Catholic Encyclopedia (1913)/Francesco Satolli
Theologian, cardinal, first Apostolic delegate to the United States, b. 21 July, 1839, at Marsciano near Perugia; d. 8 Jan., 1910, at Rome. He was educated at the seminary of Perugia, ordained in 1862, and, after receiving the doctorate at the Sapienza, was appointed (1864) professor in the seminary of Perugia. In 1870 he became pastor at Marsciano and in 1872 went to Montecassino, where he remained two years. Called to Rome by Leo XIII in 1880, he was appointed professor of dogmatic theology in the Propaganda and (1882) in the Roman Seminary, rector of the Greek College (1884), president of the Accademia dei Nobili Ecclesiastici (1886), and Archbishop of Lepanto (1888). As professor he had an important share in the neo-Scholastic movement inaugurated by Leo XIII. His lectures, always fluent and often eloquent, aroused the enthusiasm of his students for the study of St. Thomas, while his writings opened the way for an extended literature in Thomistic philosophy and theology.
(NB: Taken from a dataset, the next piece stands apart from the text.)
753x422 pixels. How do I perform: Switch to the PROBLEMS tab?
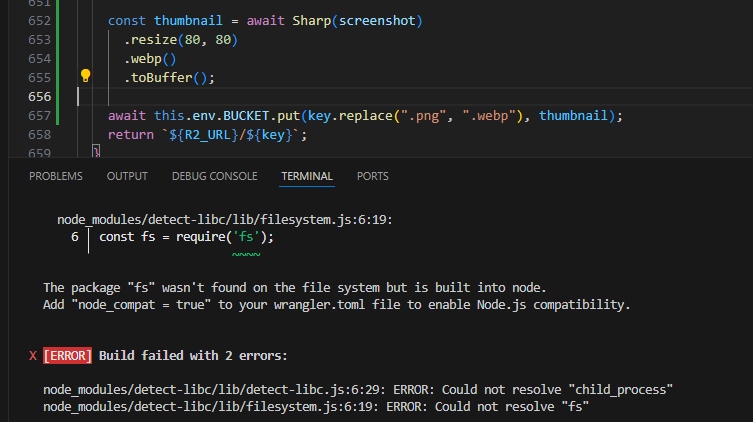(x=56, y=176)
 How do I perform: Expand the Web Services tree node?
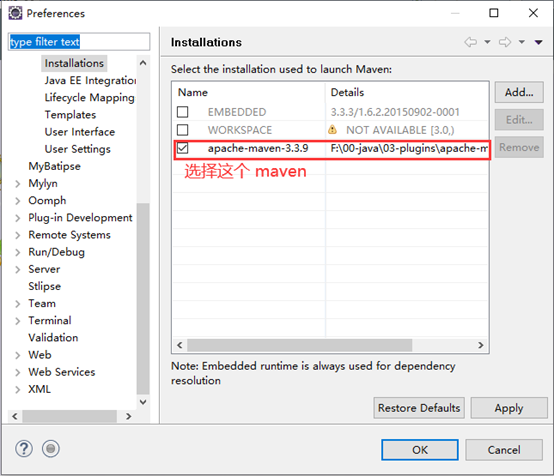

Satolli came to the United States in 1889, was present at the centenary of the hierarchy celebrated in Baltimore, and delivered an address at the inauguration of the Catholic University of America in November. On his second visit, he attended (16 Nov. 1892) a meeting of the archbishops held in New York City, and formulated in fourteen propositions the solution of certain school problems which had been for some time under discussion. He then took up his residence at the Catholic University of America, where he gave a course of lectures on the philosophy of St. Thomas. On 24 Jan., 1893, the Apostolic Delegation in the United States was established at Washington, and Satolli was appointed first delegate. He was created cardinal-priest on 29 Nov., 1895, with the title of Sta. Maria in Ara Coeli. Returning to Rome in October, 1896, he was appointed prefect of the Congregation of Studies and archpriest of the Lateran Basilica. He became Cardinal Bishop of Frascati 22 June, 1903. His last visit to the United States was on the occasion of the St. Louis Exposition, 1904.
Satolli's works include: "Enchiridion Philosophiae" (Rome, 1884); Commentaries on the Summa Theol. of St. Thomas (5 vols., Rome, 1884-88); "Prima principia juris publici eccles. de concordatis" (Rome, 1888); "Loyalty to Church and State" (Baltimore, 1895).
America, 15 Jan., 1910; Catholic University Bulletin, Feb., 1910.